When I heard for the first time that Kishimoto had written a sports manga, I was very surprised.What has this man not created, I wondered. While the manga will remind you of Naruto from time to time, Bench is unique in its own way. It is a one-shot manga published in 2010 in the Weekly Shonen Jump. The plot revolves around transfer student Yamaguchi Tsutomu, who has just joined a baseball team.

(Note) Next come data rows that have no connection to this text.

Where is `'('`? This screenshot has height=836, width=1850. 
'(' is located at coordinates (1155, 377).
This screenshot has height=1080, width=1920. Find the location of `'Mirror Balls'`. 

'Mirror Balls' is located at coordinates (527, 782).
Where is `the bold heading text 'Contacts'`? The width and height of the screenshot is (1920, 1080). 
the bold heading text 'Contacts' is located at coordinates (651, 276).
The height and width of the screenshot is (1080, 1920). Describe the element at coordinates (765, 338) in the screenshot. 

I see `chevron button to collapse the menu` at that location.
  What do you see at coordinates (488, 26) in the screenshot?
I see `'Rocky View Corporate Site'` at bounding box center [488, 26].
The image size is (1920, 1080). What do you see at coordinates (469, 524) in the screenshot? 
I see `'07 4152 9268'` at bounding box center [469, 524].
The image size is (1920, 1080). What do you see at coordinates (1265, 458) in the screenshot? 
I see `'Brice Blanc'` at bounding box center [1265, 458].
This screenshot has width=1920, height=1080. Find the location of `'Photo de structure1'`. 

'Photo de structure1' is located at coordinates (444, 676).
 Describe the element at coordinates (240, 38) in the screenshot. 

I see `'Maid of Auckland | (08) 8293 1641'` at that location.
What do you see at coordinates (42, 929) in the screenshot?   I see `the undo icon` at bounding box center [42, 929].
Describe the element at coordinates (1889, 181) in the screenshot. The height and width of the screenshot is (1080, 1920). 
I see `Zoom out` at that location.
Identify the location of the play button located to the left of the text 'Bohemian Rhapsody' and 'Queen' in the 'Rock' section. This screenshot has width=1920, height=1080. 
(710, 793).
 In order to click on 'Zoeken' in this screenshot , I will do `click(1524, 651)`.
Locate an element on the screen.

However, he is overweight and cannot match the pace of the other players. So, he is put in the ‘D’ team instead of ‘A’, as the coach thinks he is incapable of acing the game. The story proceeds to highlight how compartmentalising students on an arbitrary analysis of their abilities without nurturing them properly fails us as teachers and mentors. The characters’ backstories and flashbacks will remind you of Naruto, especially when it comes to Tsutomu’s fiery passion and determination. Even then, Bench has a world of its own, which leaves an impression, most powerfully through how it depicts rejection and alienation.

Mario (2013)

The eponymous protagonist of ‘Mario’ is one of Kishimoto’s most unconventional and compelling characters

The eponymous protagonist of ‘Mario’ is one of Kishimoto’s most unconventional and compelling characters

This exhilarating story was published in the Jump Square in 2013 and has such a well-rounded protagonist in Mario that it will leave you craving for more. It is uncommon knowledge that Kishimoto actually began working on this story way before he started working on Naruto. Mario, a hitman in the mafia, is half-Japanese and half-Italian, working in the US. One day, he meets Saori, a female colleague, who does not smile. The characters hate each other but are forced to work together in spite of having different personalities. What follows is a whirlwind of betrayal, with Kishimoto’s sketches departing from his conventional fold to add to the intrigue of the manga. With a dark, obscure and morally vague Mario making this manga unputdownable, it comes as little surprise that Kishimoto himself has rated Mario as among his very best.